Что это? Поверхностность? Непостоянство? Разбросанность? Может быть. Но в этом не было другого греха, куда более тяжкого, — лености духа. Наоборот, в этом была неутолимая жажда души, стремящейся охватить и впитать в себя все, из чего потом что-то когда-то получится. Это была работа впрок, для себя, рост «друзы».
Так я понимаю себя тех дней с вершин нашего и моего теперешнего времени.
Это была как бы смутная, если употребить астрономическую аналогию, психологическая туманность, из которой постепенно как-то и почему-то вырисовывалось и формировалось некое уже явно идейное ядро. Это — вопросы религии.
Как и почему так получилось — я, при всех своих аналитических усилиях, в точности сказать не могу. Очевидно, и здесь сказывались какие-то процессы кристаллизации.
Я уже говорил, что отец никак и никогда не натаскивал ни меня, ни моих сестер ни на какие «божественные» темы. Тем более ничего подобного я не видел от покойной мамы. И сначала, в раннем детстве, колокольный звон, церковная служба и зажженная по праздникам зеленая лампадка перед киотом с двумя иконами (голова Христа в терновом венце и фамильное, сделанное по специальному заказу изображение святых Александра и Александры) — все это, повторяю, сначала воспринималось как нечто обыденное, как деталь сложившегося быта! И я никак не могу понять ту странную для самого меня вспышку религиозной экзальтированности, которая захватила меня где-то около тринадцати-четырнадцати лет.
В Калуге была своя, особо чтимая часовня, почти круглосуточно открытая для моления и поклонения. И я на какое-то время стал постоянным и усердным ее посетителем, особенно, конечно, в пору экзаменов. Почему? — не знаю. Очевидно, сказались и прорвались какие-то биологические и психологические процессы возраста — почти неизбежные для него устремления к чему-то светлому, к высшему, к идеалу, не знаю. Или классические строки Державина, поразившие глубиной мое начавшее формироваться сознание:
Впрочем, может быть, и эти, действительно величественные, строки прошли бы мимо меня, если бы не одна случайная встреча с немного чудаковатой, но умной старухой пророческого склада, которая подняла их чуть ли не на предельную высоту человеческой мысли, и если бы не ее не по возрасту живые, даже горячие глаза и назидательный узловатый палец:
— Удивляйся, восхищайся и благоговей!
Это, может быть, и было толчком для той кратковременной вспышки религиозной экзальтации, которая охватила меня тогда на какое-то время. Потом так же сразу как началось, так и кончилось.
Вероятно, тут тоже сказались какие-то, уже новые кризисные моменты возраста, связанные с неизбежной и обязательной для внутреннего роста переоценкой ценностей.
Может быть, это было обостренное восприятие контрастностей жизни, так ранящих молодую душу и в то же время пробуждающих и обостряющих мысль. Ведь я близко, слишком близко видел оборотную сторону религии, ее фальшивую мишуру и внутреннюю ложь, и чувство совести и справедливости, неизменно тоже живущее в юных сердцах, не позволяло, видимо, с этим мириться.
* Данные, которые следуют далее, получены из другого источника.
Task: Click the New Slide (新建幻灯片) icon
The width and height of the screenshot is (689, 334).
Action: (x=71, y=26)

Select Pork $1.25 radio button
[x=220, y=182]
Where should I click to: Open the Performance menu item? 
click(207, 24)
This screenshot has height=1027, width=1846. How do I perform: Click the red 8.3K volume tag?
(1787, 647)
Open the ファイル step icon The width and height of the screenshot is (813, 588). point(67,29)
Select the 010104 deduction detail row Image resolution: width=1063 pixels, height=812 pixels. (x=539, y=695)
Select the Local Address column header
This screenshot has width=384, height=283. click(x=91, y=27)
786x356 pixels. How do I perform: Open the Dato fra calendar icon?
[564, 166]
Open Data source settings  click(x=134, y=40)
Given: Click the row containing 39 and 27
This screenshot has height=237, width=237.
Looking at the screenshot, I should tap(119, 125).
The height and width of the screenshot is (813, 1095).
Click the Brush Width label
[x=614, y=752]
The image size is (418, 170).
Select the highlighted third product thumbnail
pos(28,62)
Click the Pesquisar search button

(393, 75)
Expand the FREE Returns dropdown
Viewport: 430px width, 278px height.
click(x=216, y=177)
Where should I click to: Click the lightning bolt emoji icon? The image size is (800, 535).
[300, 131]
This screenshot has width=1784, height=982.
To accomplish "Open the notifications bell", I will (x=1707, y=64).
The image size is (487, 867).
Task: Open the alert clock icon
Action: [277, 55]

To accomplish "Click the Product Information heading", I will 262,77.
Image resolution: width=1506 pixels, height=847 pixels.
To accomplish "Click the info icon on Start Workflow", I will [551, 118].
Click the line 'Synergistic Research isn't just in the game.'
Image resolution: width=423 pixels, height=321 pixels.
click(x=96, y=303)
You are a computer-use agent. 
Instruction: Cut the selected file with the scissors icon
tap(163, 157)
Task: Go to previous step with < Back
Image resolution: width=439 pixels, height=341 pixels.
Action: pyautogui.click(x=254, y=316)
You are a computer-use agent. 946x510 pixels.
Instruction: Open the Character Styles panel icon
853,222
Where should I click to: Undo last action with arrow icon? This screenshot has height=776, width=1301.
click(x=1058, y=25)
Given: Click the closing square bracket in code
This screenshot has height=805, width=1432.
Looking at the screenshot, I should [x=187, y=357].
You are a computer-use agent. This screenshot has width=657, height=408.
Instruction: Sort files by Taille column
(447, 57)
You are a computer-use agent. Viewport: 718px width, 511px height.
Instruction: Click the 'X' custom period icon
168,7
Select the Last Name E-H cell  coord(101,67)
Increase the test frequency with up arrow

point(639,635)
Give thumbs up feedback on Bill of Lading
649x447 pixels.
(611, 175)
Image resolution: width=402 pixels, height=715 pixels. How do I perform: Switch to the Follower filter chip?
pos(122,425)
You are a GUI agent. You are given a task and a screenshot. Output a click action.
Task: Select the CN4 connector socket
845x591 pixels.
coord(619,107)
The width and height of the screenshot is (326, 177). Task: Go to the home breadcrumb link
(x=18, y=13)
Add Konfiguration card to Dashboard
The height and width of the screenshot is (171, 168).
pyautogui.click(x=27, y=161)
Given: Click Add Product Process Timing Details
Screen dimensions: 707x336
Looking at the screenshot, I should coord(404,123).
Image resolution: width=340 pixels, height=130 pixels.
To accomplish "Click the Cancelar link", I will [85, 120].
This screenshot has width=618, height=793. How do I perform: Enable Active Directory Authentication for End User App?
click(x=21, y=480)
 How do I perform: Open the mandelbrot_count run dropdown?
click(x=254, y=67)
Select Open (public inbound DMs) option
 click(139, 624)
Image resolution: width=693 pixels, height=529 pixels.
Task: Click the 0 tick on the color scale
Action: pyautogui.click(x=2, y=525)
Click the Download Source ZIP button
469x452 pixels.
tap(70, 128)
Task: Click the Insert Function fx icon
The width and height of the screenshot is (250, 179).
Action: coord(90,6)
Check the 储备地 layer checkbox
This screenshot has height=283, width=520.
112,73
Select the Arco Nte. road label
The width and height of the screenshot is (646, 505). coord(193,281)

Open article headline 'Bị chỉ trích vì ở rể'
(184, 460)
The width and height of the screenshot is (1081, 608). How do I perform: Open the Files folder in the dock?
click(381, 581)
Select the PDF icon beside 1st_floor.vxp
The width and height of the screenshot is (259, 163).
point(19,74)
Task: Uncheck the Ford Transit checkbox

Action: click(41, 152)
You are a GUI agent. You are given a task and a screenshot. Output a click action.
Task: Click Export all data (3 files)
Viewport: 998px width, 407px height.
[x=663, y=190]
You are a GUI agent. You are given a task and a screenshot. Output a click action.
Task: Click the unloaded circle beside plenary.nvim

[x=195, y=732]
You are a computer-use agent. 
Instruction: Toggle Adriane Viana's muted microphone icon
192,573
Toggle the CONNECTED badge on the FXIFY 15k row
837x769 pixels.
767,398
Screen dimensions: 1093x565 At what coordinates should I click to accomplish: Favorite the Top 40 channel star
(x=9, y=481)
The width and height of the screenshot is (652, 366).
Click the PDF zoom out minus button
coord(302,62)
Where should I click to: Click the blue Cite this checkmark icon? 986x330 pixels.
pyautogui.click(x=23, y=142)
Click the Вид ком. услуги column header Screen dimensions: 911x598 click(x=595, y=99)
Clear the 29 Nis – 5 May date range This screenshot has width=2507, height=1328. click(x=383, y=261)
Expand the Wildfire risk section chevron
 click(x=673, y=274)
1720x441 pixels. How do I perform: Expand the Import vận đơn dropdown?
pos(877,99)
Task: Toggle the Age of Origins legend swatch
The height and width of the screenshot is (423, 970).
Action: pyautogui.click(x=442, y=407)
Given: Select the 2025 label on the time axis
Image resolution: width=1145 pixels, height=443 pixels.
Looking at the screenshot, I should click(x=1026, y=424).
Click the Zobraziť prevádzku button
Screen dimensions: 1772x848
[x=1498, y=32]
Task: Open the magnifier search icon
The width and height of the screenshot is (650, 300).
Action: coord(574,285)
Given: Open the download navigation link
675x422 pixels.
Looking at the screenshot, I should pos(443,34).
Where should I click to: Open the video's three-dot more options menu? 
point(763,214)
Торжественность пасхальной ночи, крестный ход вокруг церкви с зажженными свечами, таинственно мерцающими во тьме, и артистически радостный возглас отца перед закрытыми церковными дверями «Христос воскресе!», — и многоголосый ответный хор верующих «Воистину воскресе!», и точно по мановению свыше открывающиеся двери церкви, олицетворяющие какое-то обновление души и жизни, — и то, как все это потом оборачивается в так называемом хождении по приходу: еле держащийся на ногах, оплывший от обильных угощений, лохматый попик, перевернутая вверх ногами икона божьей матери и валяющийся под крыльцом в стельку пьяный «крестоносец» — все, что с поразительной точностью изображено в знаменитой картине Перова и что так живо напоминает мне знакомые картины нашей «приходской» былой жизни. Все это составляло ту контрастность, из которой вырастал протест. Это — первое.